■ The task ■
Retype the following lines word for word, without changing anything.

■ Records for this task ■
★ ★ ★

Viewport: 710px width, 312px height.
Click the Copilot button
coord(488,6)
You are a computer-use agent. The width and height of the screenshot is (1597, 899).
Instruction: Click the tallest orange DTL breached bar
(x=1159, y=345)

★ ★ ★

■ Answer below ■
Viewport: 710px width, 312px height.
Click the Copilot button
coord(488,6)
You are a computer-use agent. The width and height of the screenshot is (1597, 899).
Instruction: Click the tallest orange DTL breached bar
(x=1159, y=345)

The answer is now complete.